A opinião é da filósofa italiana Michela Marzano, professora da Universidade de Paris V - René Descartes. O artigo foi publicado no jornal La Repubblica, 12-05-2016. A tradução é de Moisés Sbardelotto.
Eis o texto.
Depois de 30 anos de esperas, silêncios, confusões e reviravoltas, também na Itália, hoje, finalmente, temos uma lei sobre as uniões civis. Preenchendo, assim, um incompreensível vácuo normativo. Um vácuo normativo que, por muito tempo, tinha impedido a Itália de acompanhar a vida das pessoas homossexuais rumo a um horizonte de liberdade, dignidade e igualdade.

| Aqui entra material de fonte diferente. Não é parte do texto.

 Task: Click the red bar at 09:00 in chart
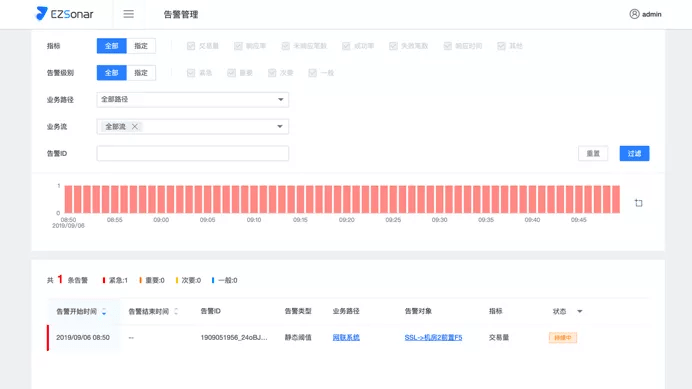coord(161,199)
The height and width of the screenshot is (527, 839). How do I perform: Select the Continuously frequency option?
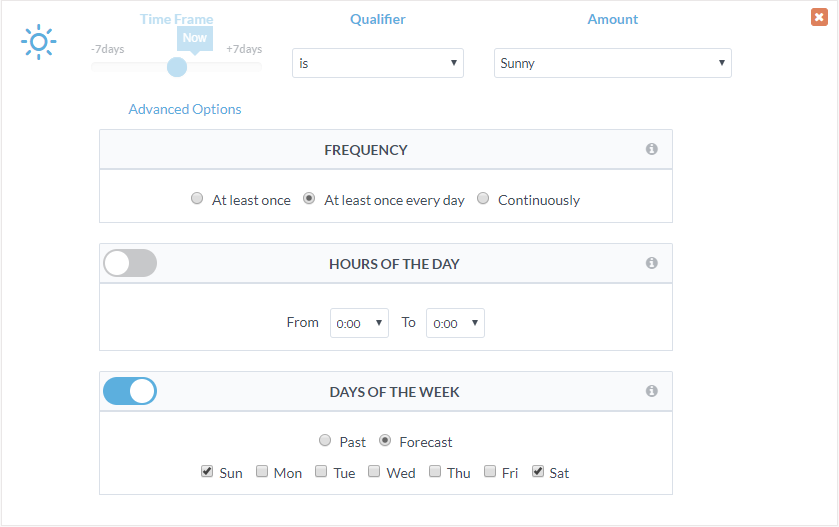[x=483, y=199]
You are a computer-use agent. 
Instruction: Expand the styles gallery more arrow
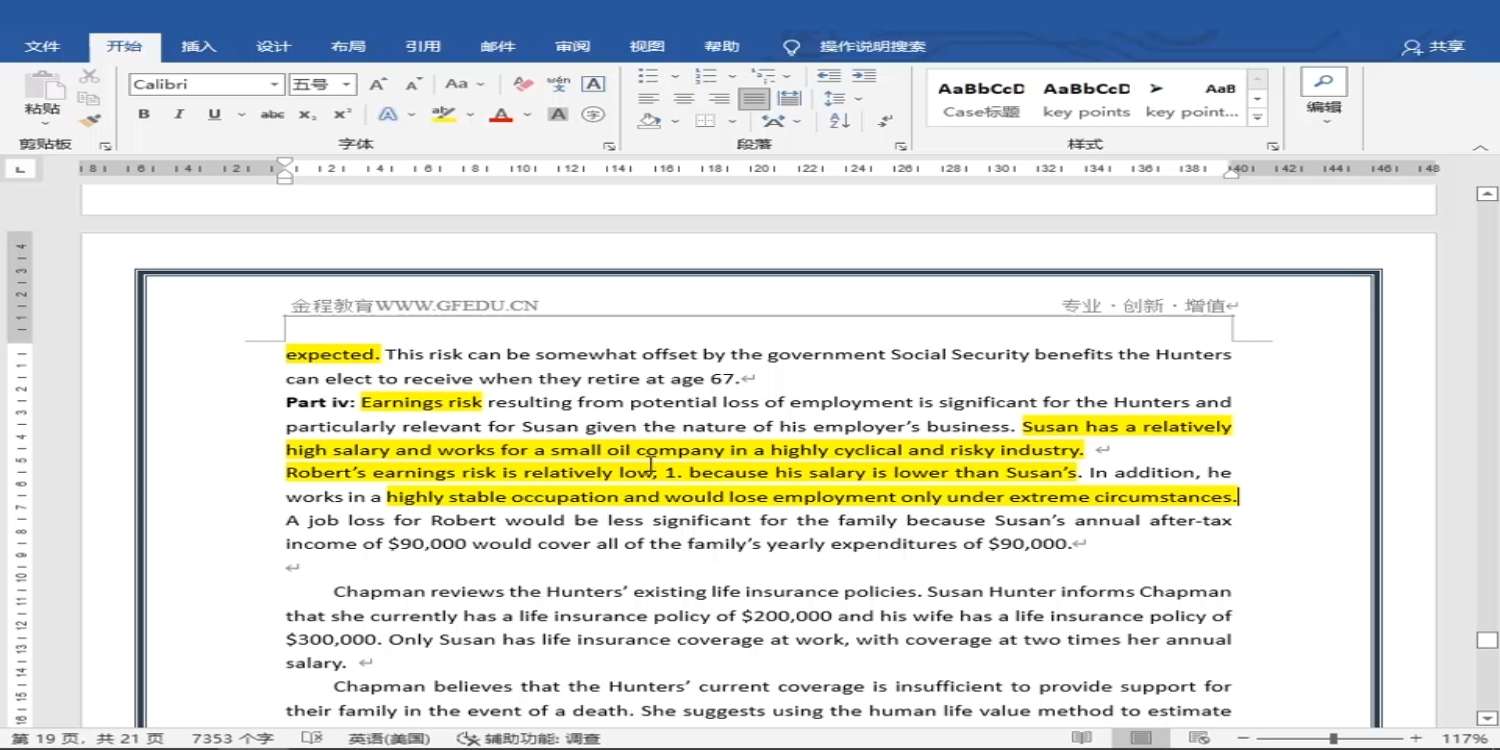pos(1258,118)
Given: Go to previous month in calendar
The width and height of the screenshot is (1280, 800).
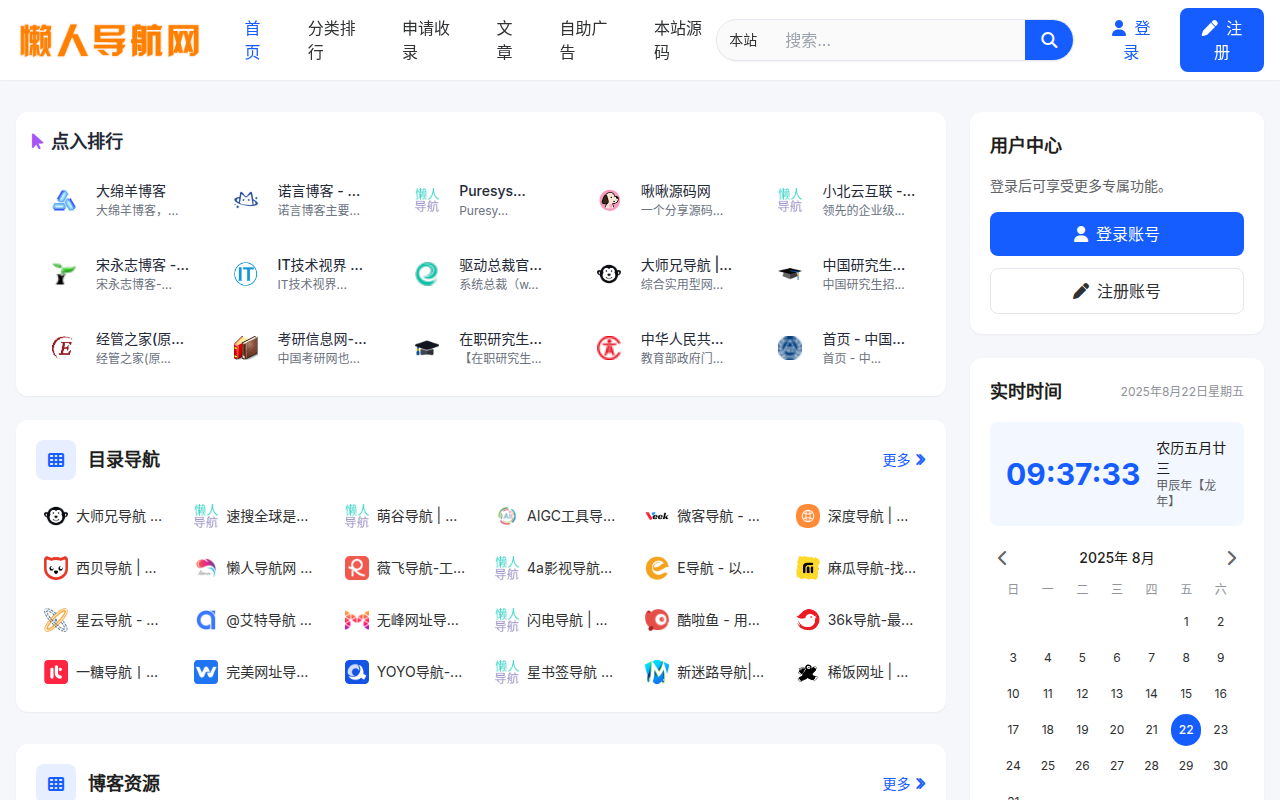Looking at the screenshot, I should 1002,558.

Por 30 anos, sempre que se começava apenas a falar da possibilidade de permitir que as pessoas homossexuais compartilhassem os mesmos direitos e os mesmos deveres das pessoas heterossexuais, o processo legislativo se bloqueava. Pacs, Dico, Cus, Didoré: são tantas as siglas dos projetos de lei que se sucederam no Parlamento, e por trás das quais se escondem milhares de horas de discussão antes que as propostas atolassem e morressem, deixando sem esperança centenas de milhares dos nossos concidadãos que esperavam ansiosamente que a política fizesse o seu dever.
Em nome da igualdade de todas e de todos, independentemente da orientação sexual. Mas também em nome da igual dignidade e da comum humanidade. Apesar dos múltiplos pronunciamentos da Corte Constitucional. Apesar até da condenação da Itália, em 2015, pelo Tribunal Europeu dos Direitos Humanos.
Hoje, portanto, finalmente, preenche-se uma lacuna. Esperando que possam se cicatrizar as feridas daqueles que, há anos, esperavam que fosse reconhecido o próprio direito de amar e de construir uma família.
Tudo bem, então? Infelizmente, não. Visto que, mais uma vez, foi necessário fazer compromissos. E que, em vez de ancorar a lei ao artigo 29 da nossa Constituição [italiana] – como acontece com o matrimônio –, a união civil é definida como uma "específica formação social" e encontra o seu fundamento no artigo 2 e no artigo 3 da Constituição [italiana] que asseguram a proteção dos direitos invioláveis do homem e afirmam o princípio constitucional da igualdade.
Chegando, assim, ao paradoxo de que duas pessoas homossexuais que estipulam essa união civil, embora tendo acesso à quase totalidade dos direitos e dos deveres de dois cônjuges, não poderão ser consideradas como uma família. Em que sentido? No sentido de que, no texto, foram cirurgicamente expurgadas todas as referências – além da presente no parágrafo 12 – à "família" e à "vida familiar". Até o insulto não só de eliminar a expressão "dever de fidelidade" – como se o amor homossexual, por natureza, fosse incapaz da mesma profundidade, continuidade e unicidade do amor heterossexual –, mas também de deixar os filhos e as filhas das pessoas homossexuais desprovidos da proteção jurídica necessária para o seu bem-estar e a sua serenidade.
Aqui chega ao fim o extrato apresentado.